肝臓が病気になると、中毒性の症状や慢性の問題が引き起こされ、犬や猫にとって重大な健康リスクとなる場合があります。
今回は犬や猫の肝臓病について、症状や代表的な疾患、治療方法などを解説します。
■目次
1.肝臓の主な役割
2.症状
3.代表的な肝臓病
4.診断方法
5.治療方法
6.予防と日常のケア
7.まとめ
肝臓の主な役割
肝臓は犬や猫の健康に欠かせない重要な臓器です。その主な役割は以下の3つに分けられます。
<栄養の貯蔵と代謝>
食べ物から摂取した栄養を体が吸収できる形に変え、エネルギーとして利用できるように調整します。
<解毒>
体内に入った有害物質を分解し、無毒化します。これにより体全体を守る役割を果たします。
<胆汁の合成と分泌>
脂肪を消化するために必要な胆汁を作り、胆嚢(たんのう)に貯蔵します。この胆汁が正常に働かないと、消化不良や他の病気を引き起こします。

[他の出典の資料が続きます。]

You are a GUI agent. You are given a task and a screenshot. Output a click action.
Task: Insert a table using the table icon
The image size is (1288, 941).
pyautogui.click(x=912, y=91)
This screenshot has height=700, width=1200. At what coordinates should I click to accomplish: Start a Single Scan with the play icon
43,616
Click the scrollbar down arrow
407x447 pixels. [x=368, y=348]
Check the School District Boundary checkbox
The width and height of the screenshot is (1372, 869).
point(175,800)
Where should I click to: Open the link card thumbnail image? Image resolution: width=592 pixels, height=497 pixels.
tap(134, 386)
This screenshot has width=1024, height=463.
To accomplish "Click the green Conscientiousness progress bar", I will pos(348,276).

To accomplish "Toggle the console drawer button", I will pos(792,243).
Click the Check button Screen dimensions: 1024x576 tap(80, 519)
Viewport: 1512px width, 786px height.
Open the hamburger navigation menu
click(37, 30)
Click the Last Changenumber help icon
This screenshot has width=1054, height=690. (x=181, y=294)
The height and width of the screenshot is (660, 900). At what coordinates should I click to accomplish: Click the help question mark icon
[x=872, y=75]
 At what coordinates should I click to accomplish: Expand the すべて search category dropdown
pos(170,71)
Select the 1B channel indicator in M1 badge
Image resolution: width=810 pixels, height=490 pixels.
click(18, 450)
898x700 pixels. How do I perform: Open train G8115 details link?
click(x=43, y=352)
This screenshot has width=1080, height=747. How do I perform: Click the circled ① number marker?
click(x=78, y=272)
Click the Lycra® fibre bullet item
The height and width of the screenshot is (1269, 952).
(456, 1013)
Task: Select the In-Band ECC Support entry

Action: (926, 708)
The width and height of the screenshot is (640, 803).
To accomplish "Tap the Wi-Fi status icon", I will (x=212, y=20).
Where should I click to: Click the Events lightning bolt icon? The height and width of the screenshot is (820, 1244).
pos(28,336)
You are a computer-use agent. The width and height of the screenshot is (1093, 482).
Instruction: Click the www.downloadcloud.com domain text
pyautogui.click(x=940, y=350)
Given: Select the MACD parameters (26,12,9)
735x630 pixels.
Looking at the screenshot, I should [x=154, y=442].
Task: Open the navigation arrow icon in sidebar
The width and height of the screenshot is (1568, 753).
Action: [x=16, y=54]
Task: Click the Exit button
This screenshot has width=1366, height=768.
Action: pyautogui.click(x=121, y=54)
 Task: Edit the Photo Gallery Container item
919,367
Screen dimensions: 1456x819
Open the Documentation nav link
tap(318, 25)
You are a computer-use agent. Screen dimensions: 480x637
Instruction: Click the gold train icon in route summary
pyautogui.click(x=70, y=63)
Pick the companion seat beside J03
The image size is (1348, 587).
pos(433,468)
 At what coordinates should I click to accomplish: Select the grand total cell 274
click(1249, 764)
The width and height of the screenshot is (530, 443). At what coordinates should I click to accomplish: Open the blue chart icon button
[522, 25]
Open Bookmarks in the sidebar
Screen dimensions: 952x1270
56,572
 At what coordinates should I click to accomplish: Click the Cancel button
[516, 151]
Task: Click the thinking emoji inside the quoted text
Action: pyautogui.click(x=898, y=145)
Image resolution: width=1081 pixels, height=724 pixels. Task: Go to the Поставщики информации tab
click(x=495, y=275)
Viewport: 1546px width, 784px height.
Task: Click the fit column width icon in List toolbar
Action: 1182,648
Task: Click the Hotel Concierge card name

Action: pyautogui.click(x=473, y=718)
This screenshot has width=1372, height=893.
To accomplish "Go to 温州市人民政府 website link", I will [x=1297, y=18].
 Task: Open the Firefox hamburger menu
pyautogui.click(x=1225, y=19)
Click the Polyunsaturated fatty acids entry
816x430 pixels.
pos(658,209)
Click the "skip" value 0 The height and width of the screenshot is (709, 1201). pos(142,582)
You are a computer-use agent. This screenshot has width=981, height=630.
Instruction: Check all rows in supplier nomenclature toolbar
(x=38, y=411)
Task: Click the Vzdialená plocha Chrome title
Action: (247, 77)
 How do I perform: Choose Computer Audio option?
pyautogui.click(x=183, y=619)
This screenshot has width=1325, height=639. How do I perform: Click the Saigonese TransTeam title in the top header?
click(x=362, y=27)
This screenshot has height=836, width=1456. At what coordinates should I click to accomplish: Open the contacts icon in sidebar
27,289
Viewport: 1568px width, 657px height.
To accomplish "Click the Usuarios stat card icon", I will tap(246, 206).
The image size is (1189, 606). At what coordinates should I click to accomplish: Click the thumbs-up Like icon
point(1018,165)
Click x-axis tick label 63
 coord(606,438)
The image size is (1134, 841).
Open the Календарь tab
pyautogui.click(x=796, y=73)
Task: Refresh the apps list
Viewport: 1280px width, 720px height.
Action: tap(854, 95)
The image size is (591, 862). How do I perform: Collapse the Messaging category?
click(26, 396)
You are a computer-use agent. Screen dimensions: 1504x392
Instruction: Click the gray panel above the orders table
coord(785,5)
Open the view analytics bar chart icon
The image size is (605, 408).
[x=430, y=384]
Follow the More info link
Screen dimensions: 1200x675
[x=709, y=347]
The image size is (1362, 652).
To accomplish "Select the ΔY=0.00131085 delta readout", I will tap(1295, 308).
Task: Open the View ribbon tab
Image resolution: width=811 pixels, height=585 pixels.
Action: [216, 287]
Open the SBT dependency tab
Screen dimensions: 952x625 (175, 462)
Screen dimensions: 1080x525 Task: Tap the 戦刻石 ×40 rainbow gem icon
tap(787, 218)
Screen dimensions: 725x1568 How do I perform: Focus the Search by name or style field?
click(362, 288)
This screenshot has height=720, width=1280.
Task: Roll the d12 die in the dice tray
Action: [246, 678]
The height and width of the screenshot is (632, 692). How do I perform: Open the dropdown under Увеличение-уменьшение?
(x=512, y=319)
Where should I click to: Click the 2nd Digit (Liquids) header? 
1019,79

肝臓がこれらの役割を果たせなくなると、犬や猫の体にさまざまな異常が現れます。
症状
<初期症状と要注意サイン>
肝臓病の初期症状は非常にわかりにくいですが、最も多いのが食欲不振です。日常的に食事量や行動に注意し、「最近食欲が落ちたな」と感じた場合は、すぐに動物病院を受診することをお勧めします。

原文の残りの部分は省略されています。